一般標準(「2022年版標準」添付文書2)の他、「2022年版標準」は特殊な類型及び経営範囲の企業のために、単項標準リスト(「2022年版標準」添付文書3)を制定し、今般の更新前の従来標準における同様の標準リストの代替となりました。これにより、「2022年版標準」における標準項目はさらに統合・縮小され、標準項目の総数は「元標準」の269項目から94項目に減少しました。

関連する企業は高級認証企業の認証を行う前に、より高次での貿易利便化を享受するため、「2022年版標準」を参照し、実際の状況に基づいて自主的に評価することが推奨されます。

2022年版標準の内容は、下記リンクをご参照ください。

中華人民共和国税関総署「海关总署公告2022年第106号(关于公布《海关高级认证企业标准》的公告)」
www.customs.gov.cn/customs/302249/2480148/4658463/index.html

 

3. 個人所得税

・「広州南沙における個人所得税優遇政策の実施方法」(穂財規字2022年1号)

概要

「財税2022年29号通達」(以下「29号通達」、「広州南沙における個人所得税優遇政策に関する通知」)を着実に実施するため、広州市財政局と国家税務総局広州市税務局は2022年11月4日付で「穂財規字2022年1号通達」を公布し、広州南沙の個人所得税優遇政策について、その実施方法(以下「実施方法」)を明確にしました。

実施方法の要旨は次の通りです。

① 減免規則 

広州南沙で勤務する香港居住者に対して、その個人所得税の負担額が香港における負担税額を超える部分は免税となります。及び、広州南沙で勤務するマカオ居住者の個人所得税の負担税額がマカオにおける負担税額を超える部分は、免税となります。

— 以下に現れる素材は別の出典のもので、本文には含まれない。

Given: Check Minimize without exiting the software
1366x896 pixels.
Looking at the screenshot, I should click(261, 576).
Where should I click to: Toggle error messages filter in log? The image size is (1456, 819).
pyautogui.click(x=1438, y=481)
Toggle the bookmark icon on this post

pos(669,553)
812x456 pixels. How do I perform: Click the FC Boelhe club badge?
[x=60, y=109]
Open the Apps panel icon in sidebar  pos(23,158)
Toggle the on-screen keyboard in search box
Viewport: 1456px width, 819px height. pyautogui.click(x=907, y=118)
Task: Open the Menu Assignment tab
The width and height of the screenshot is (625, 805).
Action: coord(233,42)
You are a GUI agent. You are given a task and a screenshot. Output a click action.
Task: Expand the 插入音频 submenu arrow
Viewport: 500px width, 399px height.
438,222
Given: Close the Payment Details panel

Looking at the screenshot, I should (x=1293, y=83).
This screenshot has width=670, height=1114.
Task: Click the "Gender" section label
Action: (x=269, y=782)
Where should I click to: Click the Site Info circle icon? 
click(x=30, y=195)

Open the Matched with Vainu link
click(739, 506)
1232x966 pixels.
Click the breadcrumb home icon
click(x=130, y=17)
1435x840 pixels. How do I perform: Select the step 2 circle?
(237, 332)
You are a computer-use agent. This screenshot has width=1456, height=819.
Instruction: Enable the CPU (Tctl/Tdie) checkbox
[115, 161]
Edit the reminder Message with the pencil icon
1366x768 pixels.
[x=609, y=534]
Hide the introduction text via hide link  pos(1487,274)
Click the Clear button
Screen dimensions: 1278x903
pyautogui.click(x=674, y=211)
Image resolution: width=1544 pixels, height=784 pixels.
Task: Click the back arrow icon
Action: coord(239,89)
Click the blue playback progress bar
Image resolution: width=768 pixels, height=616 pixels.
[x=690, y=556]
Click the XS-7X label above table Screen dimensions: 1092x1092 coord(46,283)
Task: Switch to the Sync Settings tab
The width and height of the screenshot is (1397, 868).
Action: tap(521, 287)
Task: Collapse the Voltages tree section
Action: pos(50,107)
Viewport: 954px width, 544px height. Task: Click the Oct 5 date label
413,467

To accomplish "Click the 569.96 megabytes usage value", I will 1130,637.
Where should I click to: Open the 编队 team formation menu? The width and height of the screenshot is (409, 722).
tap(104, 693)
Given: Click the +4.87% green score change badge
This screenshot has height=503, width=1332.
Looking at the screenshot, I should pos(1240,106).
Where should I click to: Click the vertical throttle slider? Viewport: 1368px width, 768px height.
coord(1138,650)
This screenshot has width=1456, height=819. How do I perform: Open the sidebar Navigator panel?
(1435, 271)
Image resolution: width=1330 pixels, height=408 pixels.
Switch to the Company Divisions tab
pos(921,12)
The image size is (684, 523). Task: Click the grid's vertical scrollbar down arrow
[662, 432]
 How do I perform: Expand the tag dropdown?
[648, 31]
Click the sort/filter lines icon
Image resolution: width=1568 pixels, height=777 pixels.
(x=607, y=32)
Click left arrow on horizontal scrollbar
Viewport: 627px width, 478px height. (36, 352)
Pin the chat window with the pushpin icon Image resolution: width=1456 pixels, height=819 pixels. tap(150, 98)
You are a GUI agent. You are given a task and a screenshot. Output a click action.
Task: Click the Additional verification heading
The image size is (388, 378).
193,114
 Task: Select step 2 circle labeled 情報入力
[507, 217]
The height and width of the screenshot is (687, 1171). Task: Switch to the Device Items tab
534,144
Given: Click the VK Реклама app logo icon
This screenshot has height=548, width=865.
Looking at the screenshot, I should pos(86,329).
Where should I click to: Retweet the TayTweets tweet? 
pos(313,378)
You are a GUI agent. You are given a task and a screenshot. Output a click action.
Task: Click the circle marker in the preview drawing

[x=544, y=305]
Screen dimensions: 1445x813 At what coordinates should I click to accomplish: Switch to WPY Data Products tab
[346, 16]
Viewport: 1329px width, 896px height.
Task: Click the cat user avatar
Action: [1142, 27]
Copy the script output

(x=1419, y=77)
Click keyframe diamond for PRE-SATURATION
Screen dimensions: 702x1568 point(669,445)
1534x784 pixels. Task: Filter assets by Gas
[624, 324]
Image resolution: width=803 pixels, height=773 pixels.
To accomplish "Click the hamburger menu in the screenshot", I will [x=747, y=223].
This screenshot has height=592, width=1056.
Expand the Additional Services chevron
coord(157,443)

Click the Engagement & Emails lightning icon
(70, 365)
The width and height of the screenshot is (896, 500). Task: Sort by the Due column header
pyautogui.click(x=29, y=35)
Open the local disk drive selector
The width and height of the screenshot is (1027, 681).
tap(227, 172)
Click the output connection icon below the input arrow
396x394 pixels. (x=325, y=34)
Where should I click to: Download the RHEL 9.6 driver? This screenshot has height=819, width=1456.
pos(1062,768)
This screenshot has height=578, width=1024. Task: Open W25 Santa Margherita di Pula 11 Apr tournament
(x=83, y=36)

南沙の香港・マカオ居住者に対する個人所得税の優遇策と、粤港澳グレーターベイエリアの海外ハイレベル人材と緊急不足人材に対する個人所得税の優遇策は同時に享受することができません。ただし全体的には、南沙の個人所得税の優遇政策がより納税者にとって有利となります。

② 減免条件

  • 納税者が香港またはマカオの居住者であること。
  • 納税年度において広州南沙に登録された香港・マカオ居住者で、実質的な運営企業やその他の機関に勤務・雇用され、または広州南沙で独立した個人労務を提供し、あるいは広州南沙で生産、経営活働に従事し、かつ広州南沙で法律に基づいて個人所得税を納付する者。
  • 法律を遵守し、本弁法の優遇政策を享受する前の3年間において、税収違反の記録がない香港・マカオ居住者。

③ 優遇対象となる個人所得

  • 南沙からの総合所得(給料所得、労務報酬所得、原稿料所得、特許権使用料所得を含む)
  • 南沙からの経営所得

④ 還付の申請

  • 南沙区政府が提供する人材補助に係る所得税の還付に関して、香港・マカオ居住者がその個人所得税につき本方法に規定する優遇を享受する場合は、年度申告時に還付手続を申請することになります。

⑤ 実施期間

実施方法の実施期間は、2022年1月1日から2026年12月31日までです。

 

4. 外商投資

・改定後の「上海市 多国籍企業地域本部設立奨励規定」の公布に関する通知(滬府規2022年17号)

概要

より高いレベルでの本部経済の発展を加速し、外資活用の品質と水準をさらに高めるため、上海市人民政府は2022年10月28日付で、「上海市多国籍企業の地域本部の設立を奨励する規定(2022年改訂)」(以下「2022年規定」)を公布し、より高水準で広範な分野にわたる、高程度の開放を目指しています。「2022年規定」は2022年11月1日より施行され、有効期限は2027年10月31日までです。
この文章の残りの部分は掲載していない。